__Supplied passage__.
────────
The discussion/collaboration session was really useful in a number of ways. First, it helped give specific and general ideas of how to handle — and not handle — specific scenarios. Second, it also served to give a crosscut of different types of situations that do occur, so you can take skills from one scenario more easily in to another. Not only was it useful for dealing with sexist situations, it was easy to see the same thinking and skills could be applied to any situation where someone is objectified, made to be an Other, treated as a stereotype, and so forth — thus useful for handling racism, ageism, and so forth. Third, it was useful to get a chance to practice what to say in response when we witness sexism, partially because it’s helps us to have something to immediately say rather than being shocked and mute.

The format of the workshop was great. Elements included working in small groups, a person in each group being a gatekeeper who makes sure everyone in the group is heard from, presenting ideas back to the overall group in a discussion format, all the way down to how we introduced ourselves to our small groups. I also appreciated moving across groups at least once, that helped us get fresher perspectives with each scenario.

This is definitely a workshop I’d like to bring to any tech company. All of us can use help and perspective on how to react when someone does something sexist, or we have a chance to do something about systemic sexism. We can agree that it’s unkind to make people feel uncomfortable, and it’s kind to help people by pushing against the discomfort making.

There is something I’ve noticed for most of my life. When talking with my peers — people who are born mainly after the 1960s in a post-feminist-creation era – we are often in agreement about how people should treat each other along the axes of sex, race, gender, and so forth. And while I see in younger generations a huge amount of support for ideas such as “people should be able to legally marry whomever they want”, I still hear a lot of people afraid of the f-word — feminism. It’s as if people are in full agreement with the concepts behind the word, but afraid to use the word itself. This is the other part of my ‘born again’ experience, that I need to embrace the word as well as the concept in order to really align myself correctly, live correctly, and be a good ally of all people.
────────
__Study questions__.
1: Please output the portion of the workshop reflection starting with "There is something" and going on through "of all people.".
2: In the workshop reflection, what role did one person in each small group take on?
You can set aside the rows that come after this point; they play no part here.

__Supplied records__.
────────
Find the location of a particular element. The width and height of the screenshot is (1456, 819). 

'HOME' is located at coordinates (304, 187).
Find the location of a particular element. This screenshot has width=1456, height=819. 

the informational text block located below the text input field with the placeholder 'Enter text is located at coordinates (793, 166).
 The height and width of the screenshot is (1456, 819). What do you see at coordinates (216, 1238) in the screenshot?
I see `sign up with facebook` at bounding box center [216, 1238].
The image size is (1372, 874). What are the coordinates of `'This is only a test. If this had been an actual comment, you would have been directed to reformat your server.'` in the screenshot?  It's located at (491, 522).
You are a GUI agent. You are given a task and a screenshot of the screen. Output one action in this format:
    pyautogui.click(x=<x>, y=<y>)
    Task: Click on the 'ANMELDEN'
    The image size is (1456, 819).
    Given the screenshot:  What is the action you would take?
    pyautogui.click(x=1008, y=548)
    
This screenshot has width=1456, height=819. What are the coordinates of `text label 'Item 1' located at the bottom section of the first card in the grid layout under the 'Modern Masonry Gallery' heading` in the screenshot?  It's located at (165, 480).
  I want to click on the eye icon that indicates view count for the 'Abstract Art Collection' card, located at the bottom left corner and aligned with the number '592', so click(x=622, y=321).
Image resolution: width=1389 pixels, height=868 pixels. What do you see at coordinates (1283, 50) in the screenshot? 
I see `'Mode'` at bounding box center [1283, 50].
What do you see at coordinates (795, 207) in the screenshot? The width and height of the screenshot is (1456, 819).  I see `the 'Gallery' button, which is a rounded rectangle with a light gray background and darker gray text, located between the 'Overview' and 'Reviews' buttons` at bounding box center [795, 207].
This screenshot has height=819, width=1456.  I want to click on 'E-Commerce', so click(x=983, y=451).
────────
__Per-task answers__.
1:
There is something I’ve noticed for most of my life. When talking with my peers — people who are born mainly after the 1960s in a post-feminist-creation era – we are often in agreement about how people should treat each other along the axes of sex, race, gender, and so forth. And while I see in younger generations a huge amount of support for ideas such as “people should be able to legally marry whomever they want”, I still hear a lot of people afraid of the f-word — feminism. It’s as if people are in full agreement with the concepts behind the word, but afraid to use the word itself. This is the other part of my ‘born again’ experience, that I need to embrace the word as well as the concept in order to really align myself correctly, live correctly, and be a good ally of all people.

2: A gatekeeper, who makes sure everyone in the group is heard from.